Consider a Melee 5, Str 2 PC with a regular short klave +4L, assuming he'd get all of his 5 attacks with +1 oversuxx each, that gives us:


(1st attack) 2+4+1 + (2nd attack) 2+1 (3rd attack) 2+1 (4th attack) 2+1 (5th attack) 2+1: total 19L incoming, -15L, 4 dice of post soak damage.
 
I forgot my other house rule to make combat more survivable; you only count half of your extra success (round up) for damage. This helps ease the over importance that Dexterity has in combat since it is a factor in every formula and skews the game balance.

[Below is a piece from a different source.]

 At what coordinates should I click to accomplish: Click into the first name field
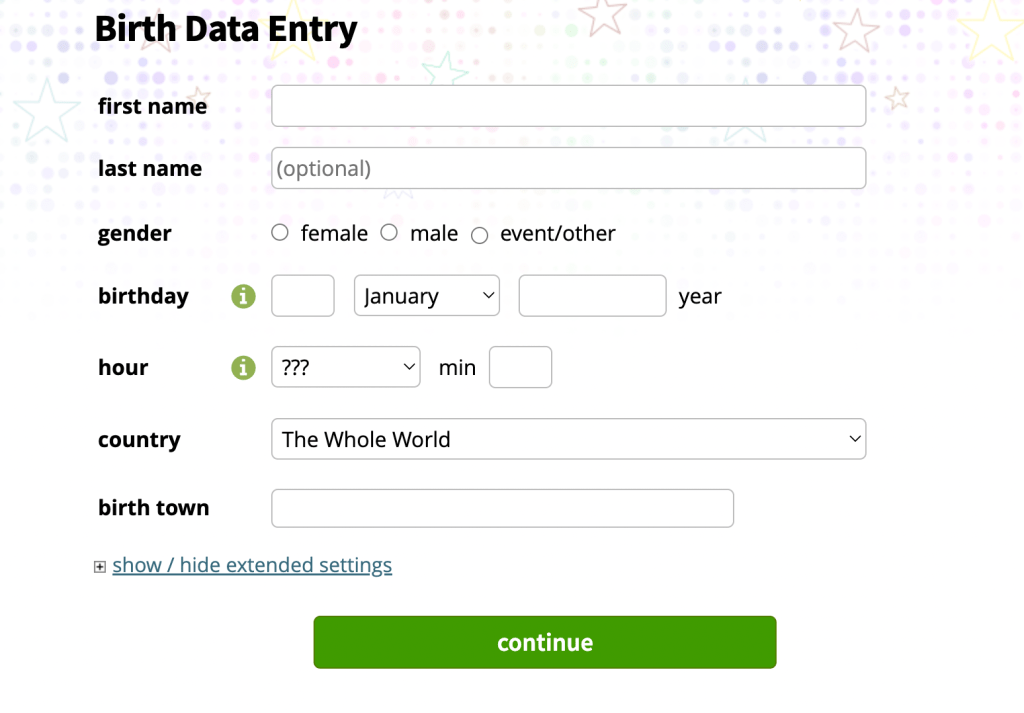click(568, 106)
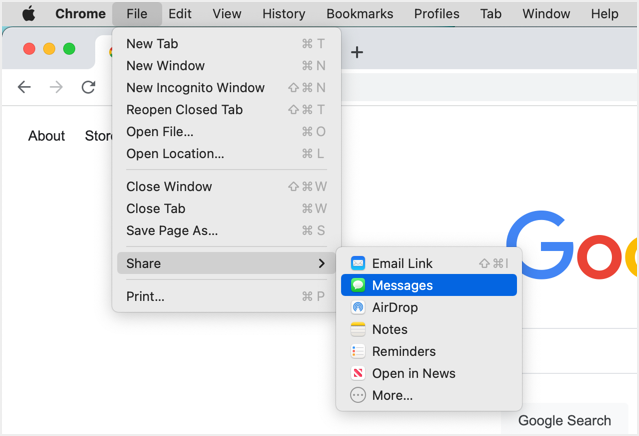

Overcoming the tank is easily done if you use the called shot rules (page 158) to target an unarmored section of the body, or allow a stunt to hit the joints and do Piercing damage to them or to maim the armor and thus reduce the mobility and use of that limb. Get creative and do something Jackie Chan would do.
 
Hmm... IIRC called shot has the opposite philosophy.


You can't hit people on unarmored locations through called shots (forget decapitating).

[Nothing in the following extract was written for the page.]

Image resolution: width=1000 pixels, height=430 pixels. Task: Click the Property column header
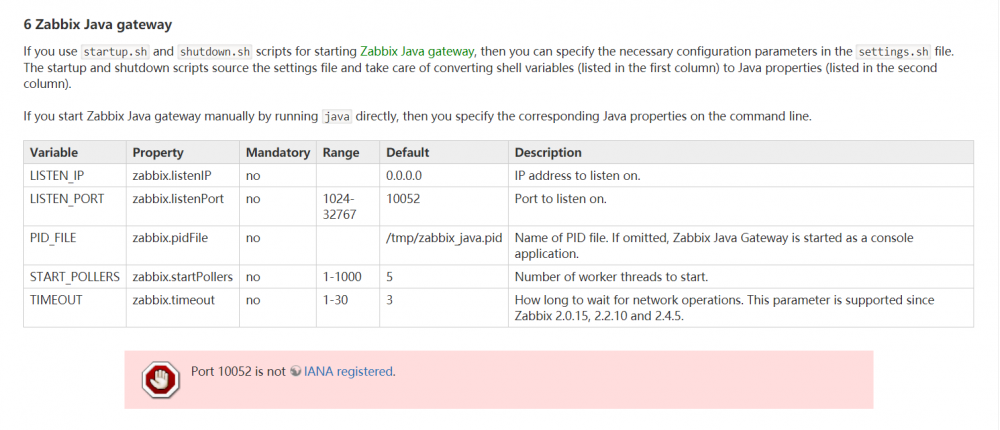(158, 153)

My problem is that tanking is not an option while it oughta be.
 
I've been thinking more about the "degrading ping" idea (mentioned on the first page) some more. I think I like it, provided you really push the notion as far as it will go.


Works like this:


By default, ping = Essence (just as canon).


When flurrying, ping is reduced by the number of attack rolls made so far.

Example: Two Schmendricks (Essence 4) are fighting. Let's say the defender has a soak of 6L. The attacker flurries three attacks. First one ends up with five damage dice before soak. Ping would be 3 (Essence - 1 attack rolled), damage exceeding soak is 0, so three damage dice are rolled. Next attack winds up with seven damage dice before soak. Ping would be 2 (Essence - 2 attacks rolled), damage exceeding soak is 1, so two damage dice are rolled. Also five damage dice before soak on last attack. Ping is 1 (Essence - 3 attacks rolled), damage exceeding soak is 0, so one damage die is rolled.
Ping can reach zero, and this just means that you can only do damage by exceeding soak.

Example: Same as before, except the attack flurries four attacks. The last one, he rolls really well, and gets eight damage dice. Ping is 0, damage exceeding soak is 2, so two damage dice are rolled.
Example: As above, but the fourth attack sucks, getting only three successes. Ping is 0, damage exceeding soak is 0, so no damage dice are rolled.
Ping can go negative. Each point of negative ping reduces the raw damage by one die. The attack is then calculated as if ping were 0.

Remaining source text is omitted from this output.